# Fox in the chicken coop...



## NDTerminator (Aug 20, 2003)

At 8:30AM Sat morning a manged out fox showed up in the yard and tried to nab a chicken. Before I could get out with a rifle, the guineas ran him out of the yard & into the trees.

At 10:00AM the guineas began going nuts and when we looked out the window, he was back and grabbed a big Cornish Rock on the backside of one of our coops. He totally ignored me as I ran up with my 17HMR. I couldn't get around the coop for a clear shot due to the brush, so tried a shot through the open door and a layer of chicken wire at about 30 feet.

Don't know if I got him or just sprayed him with bullet fragments but he dropped the chicken and rocketed into the brush. Haven't seen him since.

the chicken was so badly mauled that we had to kill it, and I didn't think it was a good idea to butcher & eat it, given how lousy that fox looked.

Don't know it it was him or the ***** (caught two & missed a third in the yard with the 17 in the last couple days), but lost three ducks and two chickens in the prior couple days.

First time in 11 years I've had a fox come into the yard in broad daylight, let alone twice in the same day to grab chickens...


----------



## barebackjack (Sep 5, 2006)

And here I thought this was gonna be like one of Aesops Fables. :lol:


----------



## NDTerminator (Aug 20, 2003)

barebackjack said:


> And here I thought this was gonna be like one of Aesops Fables. :lol:


Yep, and the moral of the story is, "critters, don't screw with NDT's poultry"!... :sniper:

Actually, I think it's critters don't screw with NDT's guinea hens. I've seen those things put the run on skunks & cats before and now fox. They line up like a squad of little riot control officers and will push a varmint 100 yards or better...


----------



## Sasha and Abby (May 11, 2004)

LOL


----------



## Brad from ND (Jan 23, 2007)

I got a mink for a landowner that was terrorizing his coop. Unfortunately he was eating the last chicken when I got him. I hope you got him NDT. That's got to be an absolute headache trying to keep your birds safe.


----------



## NDTerminator (Aug 20, 2003)

I think I got the scabby so & so. There's a gawd awfully dead thing smell coming from back in the trees and when I checked the chicken wire last night I didn't see any sign the bullet cut it or was deflected...

Earlier this year we lost 18 chickens, pheasants, and chukar to a weasel before he got careless and went after them before it got dark. Too bad for him the snow was melted but he was still white as he made an easy target for the 17 when he came out of the coop and paused for a moment. Darn near cut him in two.

Hard to believe a varmint that small can cause so much destruction. He would kill several at a time and not eat a bite....


----------



## Brad from ND (Jan 23, 2007)

I almost cut that mink in half too. I shot him at 10 feet with my 22-250AI. It's too bad, he was a nice male. I would have thought about a full body mount.


----------

- WRITTEN EXERCISE A: List the usernames of everyone who posted in the fox thread above.
- WRITTEN EXERCISE B: Write out the portion of the fox thread starting at "At 8:30AM Sat" and ending at "seen him since.".

- DATA BLOCK:
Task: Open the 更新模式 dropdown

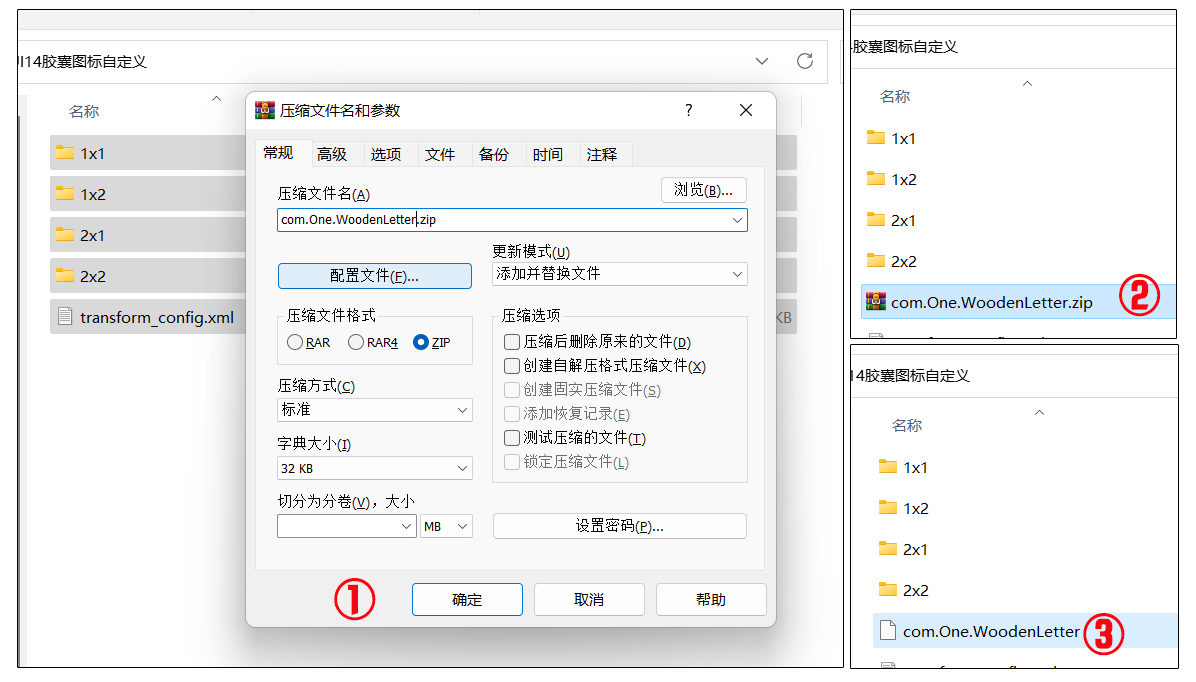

- RESPONSE A: NDTerminator, barebackjack, Sasha and Abby, Brad from ND

- RESPONSE B:
At 8:30AM Sat morning a manged out fox showed up in the yard and tried to nab a chicken. Before I could get out with a rifle, the guineas ran him out of the yard & into the trees.

At 10:00AM the guineas began going nuts and when we looked out the window, he was back and grabbed a big Cornish Rock on the backside of one of our coops. He totally ignored me as I ran up with my 17HMR. I couldn't get around the coop for a clear shot due to the brush, so tried a shot through the open door and a layer of chicken wire at about 30 feet.

Don't know if I got him or just sprayed him with bullet fragments but he dropped the chicken and rocketed into the brush. Haven't seen him since.